SELECTED PASSAGE -

○ ○ ○ ○ ○ ○ ○

Startups, Pharma

Xeris gets $41M for shelf-stable glucagon pen

The company's using the funding to help commercialize its shelf-stable glucagon pen for hypoglycemia in diabetics.

xeris pharmaceuticals

Austin-based specialty drug startup Xeris Pharmaceuticals just closed a $41 million Series C round to advance its G-Pen – a shelf-stable glucagon product for diabetics with severe hypoglycemia.

The new formulation is in the midst of Phase 3 trials, and the new funding is meant primarily to ramp up trials and commercialization.

“The current emergency kit on the market involves dry powder in a vial that has to be manually mixed up and is a nine-step process,” Douglas Baum, CEO of Xeris, told the Austin American-Statesman. “Ours is premixed and is sort of an EpiPen for diabetics. It’s two steps; you take off the cap and press it against the skin and it delivers the (drug) right away.”

The financing was led by the Redmile Group, as well as new investors Deerfield Management and Sabby Management and the McNair Group.

 

The company also has a number of other glucagon products meant to treat hypoglycemia that are in Phase 2 trials, Xeris said in a statement. The company also got FDA fast track status last year for an orphan form of congenital hyperinsulinism.

The company was launched in 2005 in San Francisco, but migrated to Austin in 2010 to reduce costs.

○ ○ ○ ○ ○ ○ ○

MATERIAL SUPPLIED -

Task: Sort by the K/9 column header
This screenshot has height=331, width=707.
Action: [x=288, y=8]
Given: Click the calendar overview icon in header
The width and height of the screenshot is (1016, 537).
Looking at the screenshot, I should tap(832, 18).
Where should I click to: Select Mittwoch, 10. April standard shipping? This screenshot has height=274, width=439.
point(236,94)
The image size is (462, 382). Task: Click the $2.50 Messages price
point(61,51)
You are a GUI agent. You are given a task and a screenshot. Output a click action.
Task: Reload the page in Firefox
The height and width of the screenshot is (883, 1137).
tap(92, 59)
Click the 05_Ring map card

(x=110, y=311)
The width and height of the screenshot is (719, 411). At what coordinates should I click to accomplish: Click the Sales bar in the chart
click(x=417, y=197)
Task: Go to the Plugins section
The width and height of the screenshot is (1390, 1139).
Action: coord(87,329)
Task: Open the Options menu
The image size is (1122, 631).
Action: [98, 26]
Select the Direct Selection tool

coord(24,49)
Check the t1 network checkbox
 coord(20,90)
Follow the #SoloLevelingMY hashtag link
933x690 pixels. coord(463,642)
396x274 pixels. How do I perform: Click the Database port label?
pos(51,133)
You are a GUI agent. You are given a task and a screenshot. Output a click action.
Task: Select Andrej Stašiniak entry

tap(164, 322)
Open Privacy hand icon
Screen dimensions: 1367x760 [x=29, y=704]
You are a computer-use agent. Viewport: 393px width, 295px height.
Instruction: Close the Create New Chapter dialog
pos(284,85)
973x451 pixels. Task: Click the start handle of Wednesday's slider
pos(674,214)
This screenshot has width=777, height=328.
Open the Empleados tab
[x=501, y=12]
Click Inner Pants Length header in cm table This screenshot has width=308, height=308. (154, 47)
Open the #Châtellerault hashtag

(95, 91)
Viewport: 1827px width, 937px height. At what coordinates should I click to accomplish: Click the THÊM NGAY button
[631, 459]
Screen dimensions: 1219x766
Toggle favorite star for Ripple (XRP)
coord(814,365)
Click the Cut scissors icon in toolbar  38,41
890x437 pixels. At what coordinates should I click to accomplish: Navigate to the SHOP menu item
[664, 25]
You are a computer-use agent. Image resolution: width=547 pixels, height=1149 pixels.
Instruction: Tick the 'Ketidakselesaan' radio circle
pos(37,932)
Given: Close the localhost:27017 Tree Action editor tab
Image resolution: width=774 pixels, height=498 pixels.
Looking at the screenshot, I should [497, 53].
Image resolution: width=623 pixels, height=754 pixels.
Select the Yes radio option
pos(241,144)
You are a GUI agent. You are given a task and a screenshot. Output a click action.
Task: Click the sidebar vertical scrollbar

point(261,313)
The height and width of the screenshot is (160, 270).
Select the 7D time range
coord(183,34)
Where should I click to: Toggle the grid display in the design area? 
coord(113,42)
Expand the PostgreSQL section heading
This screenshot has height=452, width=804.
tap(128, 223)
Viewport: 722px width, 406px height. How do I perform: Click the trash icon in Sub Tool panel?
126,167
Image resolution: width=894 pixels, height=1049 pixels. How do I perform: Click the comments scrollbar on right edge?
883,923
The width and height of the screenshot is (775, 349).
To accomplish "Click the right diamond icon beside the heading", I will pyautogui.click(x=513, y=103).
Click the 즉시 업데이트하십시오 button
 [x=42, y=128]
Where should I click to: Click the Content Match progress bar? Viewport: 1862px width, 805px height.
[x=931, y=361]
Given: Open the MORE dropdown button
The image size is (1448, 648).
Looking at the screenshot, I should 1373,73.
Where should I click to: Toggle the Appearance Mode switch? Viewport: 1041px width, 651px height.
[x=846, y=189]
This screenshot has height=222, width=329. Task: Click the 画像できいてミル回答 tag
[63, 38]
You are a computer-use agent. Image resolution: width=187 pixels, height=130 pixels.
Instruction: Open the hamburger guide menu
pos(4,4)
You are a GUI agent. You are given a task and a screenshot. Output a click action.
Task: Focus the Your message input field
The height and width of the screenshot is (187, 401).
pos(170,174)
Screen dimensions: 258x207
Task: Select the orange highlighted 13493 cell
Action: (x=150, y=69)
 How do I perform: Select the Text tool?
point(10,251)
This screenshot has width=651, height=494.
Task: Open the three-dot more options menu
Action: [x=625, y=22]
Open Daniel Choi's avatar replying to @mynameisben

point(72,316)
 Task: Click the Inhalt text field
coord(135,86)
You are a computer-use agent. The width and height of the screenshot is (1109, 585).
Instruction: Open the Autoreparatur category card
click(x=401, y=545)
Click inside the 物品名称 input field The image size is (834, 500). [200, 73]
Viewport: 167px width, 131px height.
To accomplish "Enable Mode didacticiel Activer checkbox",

○ ○ ○ ○ ○ ○ ○

INSTRUCTIONS -
1. In the Xeris funding article, reproduce the passage starting at "Startups, Pharma" and ending at "with severe hypoglycemia.", changing "shelf-stable" to "room-temperature".
2. According to the Xeris funding article, who led the $41 million financing round?
3. Translate this sentence from the Xeris funding article into Spanish: "The company was launched in 2005 in San Francisco, but migrated to Austin in 2010 to reduce costs."

ANSWERS TO THE EXERCISE -
1.
Startups, Pharma

Xeris gets $41M for room-temperature glucagon pen

The company's using the funding to help commercialize its room-temperature glucagon pen for hypoglycemia in diabetics.

xeris pharmaceuticals

Austin-based specialty drug startup Xeris Pharmaceuticals just closed a $41 million Series C round to advance its G-Pen – a room-temperature glucagon product for diabetics with severe hypoglycemia.

2. The Redmile Group.

3. La empresa se fundó en 2005 en San Francisco, pero se trasladó a Austin en 2010 para reducir costos.